Army on Track With Tank Sensors

By Susan Kuchinskas

August 10, 2005

Test of IBM set-up could keep trucks rolling and personnel safer.

IBM said the United States Army's Tank Automotive and Armaments Command (TACOM) successfully tested a sensor/software combination designed to keep military vehicles rolling.

According to Wednesday's announcement, TACOM saw benefits in extending the information from wireless sensors already embedded in military vehicles to more personnel.

The technical test, conducted in partnership with IBM's Sensor and Actuator Solutions Group, was done on three vehicles in the Detroit Arsenal. It took about a year and a half, and cost TACOM around $3.4 million; vendors of the various software products the Army uses also contributed to the cost.

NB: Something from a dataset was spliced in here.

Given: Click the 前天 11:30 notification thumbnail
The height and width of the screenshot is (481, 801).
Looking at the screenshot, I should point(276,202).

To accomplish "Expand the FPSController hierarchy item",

"The group has been looking at how to integrate sensor data into information networks, so you can use that data to make intelligent decisions about a business or activity," said Ann Breidenbach, director of IBM Sensor and Actuator Solutions. "We incorporate data from sensors, allowing it to be tied into an existing IT system and provide logical views about what this data means."

Using IBM's WebSphere MQ Series as a messaging interface to TACOM's Maintainer's Remote Logistics Network, PCs hardwired into the vehicles transmitted data from the sensors to WebSphere Microbroker and DB2e database software. The data, which ranges from mechanical problems that develop in vehicles during battle to vehicles that may be running low on gas or ammunition, is then sent to equipment manufacturers, logistics managers and central headquarters locations via satellite.

When a vehicle is dispatched, the operator can turn on a health-monitoring maintenance system that provides data about its readiness and triggers a GPS system showing the location of the vehicle. The vehicle operator, contact repair team and brigade support battalion all can view the vehicle's health information on computers connected to WebSphere Portal Server.

The system would keep Army personnel safer, because soldiers wouldn't have to leave the vehicle to investigate the problem. Instead, the system delivers a diagnosis, allowing the mechanic to decide whether the vehicle can continue or should turn back for repairs.

Eventually, the system could eliminate the need for troops to make routine in-person inspections of military ground vehicles, sometimes in the field of combat.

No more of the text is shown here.